Co-supervisor - Assistant Prof. Elisa Massi (EM), ETIS, CY Cergy Paris University: EM has expertise in reinforcement learning and computational modeling of behavior, decision-making, and learning, in particular in spatial navigation scenarios. Her previous work focused on studying and modeling the interactions and functional principles of different areas of the nervous system (i.e. cerebellum, hippocampus) to better control simulated artificial agents and robots. Relevantly to this project, she is currently working on fitting her proposed computational model on behavioral data from rodents performing spatial tasks with positive and negative conditioning, to predict the contribution on hippocampal replay in the learning process and resulting behavior.

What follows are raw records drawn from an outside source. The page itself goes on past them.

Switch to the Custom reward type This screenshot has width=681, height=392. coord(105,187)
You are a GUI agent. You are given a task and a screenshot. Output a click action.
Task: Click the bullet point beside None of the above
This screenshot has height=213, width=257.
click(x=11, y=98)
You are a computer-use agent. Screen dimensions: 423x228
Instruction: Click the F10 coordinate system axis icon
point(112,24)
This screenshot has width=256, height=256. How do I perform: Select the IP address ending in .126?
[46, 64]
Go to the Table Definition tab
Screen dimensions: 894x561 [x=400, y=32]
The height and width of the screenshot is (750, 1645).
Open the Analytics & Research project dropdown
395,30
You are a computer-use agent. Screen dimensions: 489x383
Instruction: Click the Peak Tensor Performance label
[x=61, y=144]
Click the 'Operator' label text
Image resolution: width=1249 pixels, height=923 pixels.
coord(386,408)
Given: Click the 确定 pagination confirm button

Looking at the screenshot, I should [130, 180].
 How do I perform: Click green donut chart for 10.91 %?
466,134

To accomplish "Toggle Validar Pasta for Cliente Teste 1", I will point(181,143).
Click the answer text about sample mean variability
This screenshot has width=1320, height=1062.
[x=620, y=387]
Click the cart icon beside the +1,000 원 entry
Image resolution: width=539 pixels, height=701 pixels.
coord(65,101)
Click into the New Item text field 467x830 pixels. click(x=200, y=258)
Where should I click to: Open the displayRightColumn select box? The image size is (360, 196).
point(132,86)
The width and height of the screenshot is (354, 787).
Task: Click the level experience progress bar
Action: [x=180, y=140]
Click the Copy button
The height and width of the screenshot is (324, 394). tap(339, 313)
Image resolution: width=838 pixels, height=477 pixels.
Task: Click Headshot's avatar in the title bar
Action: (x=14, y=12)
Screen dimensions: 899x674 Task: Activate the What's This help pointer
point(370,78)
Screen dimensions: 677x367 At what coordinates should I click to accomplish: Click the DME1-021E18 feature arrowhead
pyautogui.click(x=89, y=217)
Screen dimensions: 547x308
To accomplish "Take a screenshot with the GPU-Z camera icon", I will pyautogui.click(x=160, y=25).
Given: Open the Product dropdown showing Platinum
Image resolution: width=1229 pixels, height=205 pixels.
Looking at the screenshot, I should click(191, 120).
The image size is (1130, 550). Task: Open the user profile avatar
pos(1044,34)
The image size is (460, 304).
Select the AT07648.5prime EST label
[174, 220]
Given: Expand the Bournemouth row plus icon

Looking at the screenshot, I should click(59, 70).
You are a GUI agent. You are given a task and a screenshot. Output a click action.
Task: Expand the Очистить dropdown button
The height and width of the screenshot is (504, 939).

Support lab team: ETIS lab (CYU) is a research laboratory that combines multidisciplinary expertise in theoretical and applied computer science, neuroscience, cognitive science, machine learning, and robotics. Prof. M. Quoy is also a Lab team member who specializes in computational neuroscience, neural network dynamics, and synaptic plasticity and who could potentially participate in this project with his expertise. ETIS lab has a powerful computer cluster which consists of 62 servers with 1230 cores (CPU) + 10 GPU in total while all major general and scientific software are available with on-site licenses for members of the lab. CY Cergy Paris University has also an additional computing cluster (Osaka) with 2292 cores and 20.3 To RAM, for a total computing power of 56.5 TFLOPS (double precision) plus 2 GPU Nvidia Tesla V100. Furthermore, Dr. Manos also has access and computing time in European Supercomputing Center JUWELS and JUSUF clusters of the Forschungszentrum Jülich with on-going computing research grants.